Set task: Copy out the lines below word for word.

────────────────────

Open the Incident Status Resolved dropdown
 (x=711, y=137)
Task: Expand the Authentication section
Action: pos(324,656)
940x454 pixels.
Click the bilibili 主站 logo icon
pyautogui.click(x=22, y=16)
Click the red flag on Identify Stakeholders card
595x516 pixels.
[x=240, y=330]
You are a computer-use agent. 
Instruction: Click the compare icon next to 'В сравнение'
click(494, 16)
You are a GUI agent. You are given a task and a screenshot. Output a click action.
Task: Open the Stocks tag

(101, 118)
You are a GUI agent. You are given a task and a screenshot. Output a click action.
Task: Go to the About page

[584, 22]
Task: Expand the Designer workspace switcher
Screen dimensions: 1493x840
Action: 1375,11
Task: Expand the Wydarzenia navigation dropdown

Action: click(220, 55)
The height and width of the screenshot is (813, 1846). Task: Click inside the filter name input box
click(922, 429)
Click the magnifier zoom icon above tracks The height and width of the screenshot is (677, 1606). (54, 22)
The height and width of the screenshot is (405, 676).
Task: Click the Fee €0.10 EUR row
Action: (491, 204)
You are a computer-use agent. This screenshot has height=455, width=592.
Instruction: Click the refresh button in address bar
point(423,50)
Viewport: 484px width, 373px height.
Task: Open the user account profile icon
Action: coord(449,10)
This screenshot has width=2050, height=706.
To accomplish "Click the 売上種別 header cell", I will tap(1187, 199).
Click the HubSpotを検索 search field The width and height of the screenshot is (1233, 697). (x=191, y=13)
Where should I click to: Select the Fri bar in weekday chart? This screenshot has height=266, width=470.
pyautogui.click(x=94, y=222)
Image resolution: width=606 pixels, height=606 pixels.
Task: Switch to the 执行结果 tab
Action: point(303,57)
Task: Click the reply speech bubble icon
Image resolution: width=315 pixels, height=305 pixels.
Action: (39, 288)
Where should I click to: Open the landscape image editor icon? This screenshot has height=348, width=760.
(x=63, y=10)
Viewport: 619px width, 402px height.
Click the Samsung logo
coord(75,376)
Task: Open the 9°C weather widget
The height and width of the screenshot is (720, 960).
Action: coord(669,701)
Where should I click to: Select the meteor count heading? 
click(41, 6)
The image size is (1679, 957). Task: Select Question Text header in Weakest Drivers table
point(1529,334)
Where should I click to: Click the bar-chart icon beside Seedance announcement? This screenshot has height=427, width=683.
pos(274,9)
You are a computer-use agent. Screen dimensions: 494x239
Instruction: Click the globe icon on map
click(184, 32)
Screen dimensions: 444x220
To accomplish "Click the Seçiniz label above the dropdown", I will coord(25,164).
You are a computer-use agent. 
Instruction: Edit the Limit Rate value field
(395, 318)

────────────────────

Solution to this exercise:
Open the Incident Status Resolved dropdown
 (x=711, y=137)
Task: Expand the Authentication section
Action: pos(324,656)
940x454 pixels.
Click the bilibili 主站 logo icon
pyautogui.click(x=22, y=16)
Click the red flag on Identify Stakeholders card
595x516 pixels.
[x=240, y=330]
You are a computer-use agent. 
Instruction: Click the compare icon next to 'В сравнение'
click(494, 16)
You are a GUI agent. You are given a task and a screenshot. Output a click action.
Task: Open the Stocks tag

(101, 118)
You are a GUI agent. You are given a task and a screenshot. Output a click action.
Task: Go to the About page

[584, 22]
Task: Expand the Designer workspace switcher
Screen dimensions: 1493x840
Action: 1375,11
Task: Expand the Wydarzenia navigation dropdown

Action: click(220, 55)
The height and width of the screenshot is (813, 1846). Task: Click inside the filter name input box
click(922, 429)
Click the magnifier zoom icon above tracks The height and width of the screenshot is (677, 1606). (54, 22)
The height and width of the screenshot is (405, 676).
Task: Click the Fee €0.10 EUR row
Action: (491, 204)
You are a computer-use agent. This screenshot has height=455, width=592.
Instruction: Click the refresh button in address bar
point(423,50)
Viewport: 484px width, 373px height.
Task: Open the user account profile icon
Action: coord(449,10)
This screenshot has width=2050, height=706.
To accomplish "Click the 売上種別 header cell", I will tap(1187, 199).
Click the HubSpotを検索 search field The width and height of the screenshot is (1233, 697). (x=191, y=13)
Where should I click to: Select the Fri bar in weekday chart? This screenshot has height=266, width=470.
pyautogui.click(x=94, y=222)
Image resolution: width=606 pixels, height=606 pixels.
Task: Switch to the 执行结果 tab
Action: point(303,57)
Task: Click the reply speech bubble icon
Image resolution: width=315 pixels, height=305 pixels.
Action: (39, 288)
Where should I click to: Open the landscape image editor icon? This screenshot has height=348, width=760.
(x=63, y=10)
Viewport: 619px width, 402px height.
Click the Samsung logo
coord(75,376)
Task: Open the 9°C weather widget
The height and width of the screenshot is (720, 960).
Action: coord(669,701)
Where should I click to: Select the meteor count heading? 
click(41, 6)
The image size is (1679, 957). Task: Select Question Text header in Weakest Drivers table
point(1529,334)
Where should I click to: Click the bar-chart icon beside Seedance announcement? This screenshot has height=427, width=683.
pos(274,9)
You are a computer-use agent. Screen dimensions: 494x239
Instruction: Click the globe icon on map
click(184, 32)
Screen dimensions: 444x220
To accomplish "Click the Seçiniz label above the dropdown", I will coord(25,164).
You are a computer-use agent. 
Instruction: Edit the Limit Rate value field
(395, 318)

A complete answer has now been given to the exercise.